During the pilot, students also reported:

  • 82% felt their water quality project made a difference
  • 73% better understood how their learning can be useful
  • 65% showed significant gains in characteristics of watershed stewardship, including environmental science knowledge, understanding of environmental issues, civic problem-solving and action skills, and sense of responsibility to their communities

KIC-NET educators are provided with an activity guide connected to educational standards that includes information about the history of their site as well as 32 place-based lessons linked to stormwater principles.

KIC-NET was awarded “Best New Program” as part of the Colorado Alliance for Environmental Education’s 2014 Awards for Excellence in Environmental Education.

KIC-NET was designed to be a transferable model that can be used at other sites and in other municipalities.

Using additional EPA grant funding, KIC-NET will be expanding to 15 more schools in the Denver metro area, especially in Cherry Creek watershed. Four new schools have already signed on as part of this expansion, including:

  • Joe Shoemaker School (Denver Public Schools)
  • Tollgate Elementary (Aurora Public Schools)
  • American Academy at Castle Pines Charter (Douglas County Schools)
  • Sheridan High School (Sheridan School District 2)

KIC-NET is also being adopted by 10 schools in Albuquerque, New Mexico’s Middle Rio Grande watershed.

KIC-NET helps meet the objectives of all its partners and therefore helps address several community needs.
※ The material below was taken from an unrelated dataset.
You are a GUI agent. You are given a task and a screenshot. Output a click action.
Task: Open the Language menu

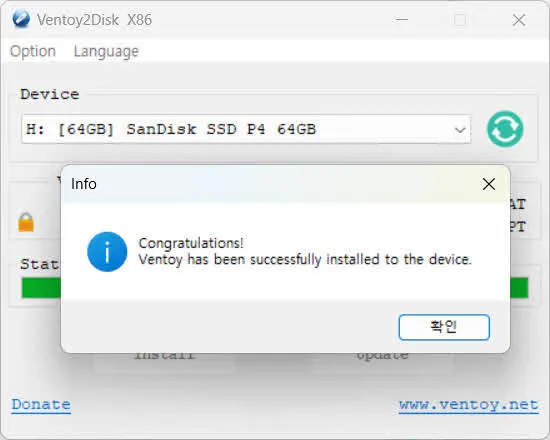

It has the potential to impact several of Denver’s major initiatives, such as:

  • The Denver Education Compact, which seeks to reduce the number of overweight or obese children, improve reading scores of third-graders, and increase the number of high schoolers who complete a postsecondary pathway program and obtain employment.
  • Denver’s 2020 Sustainability Goals, which include these goals for water quality: 1) Achieve and maintain 100% compliance with existing and future MS4 permit requirements and reduce storm water outfall E. coli dry weather discharges in priority S. Platte river basins under current permit to 126 cfu/100 ml. 2) Make all Denver rivers and creeks swimmable and fishable.
  • The North Denver Cornerstone Collaborative, which involves several major redevelopment and infrastructure projects taking place in what has been named the Corridor of Opportunity, including neighborhoods along the northern part of the South Platte River like Globeville.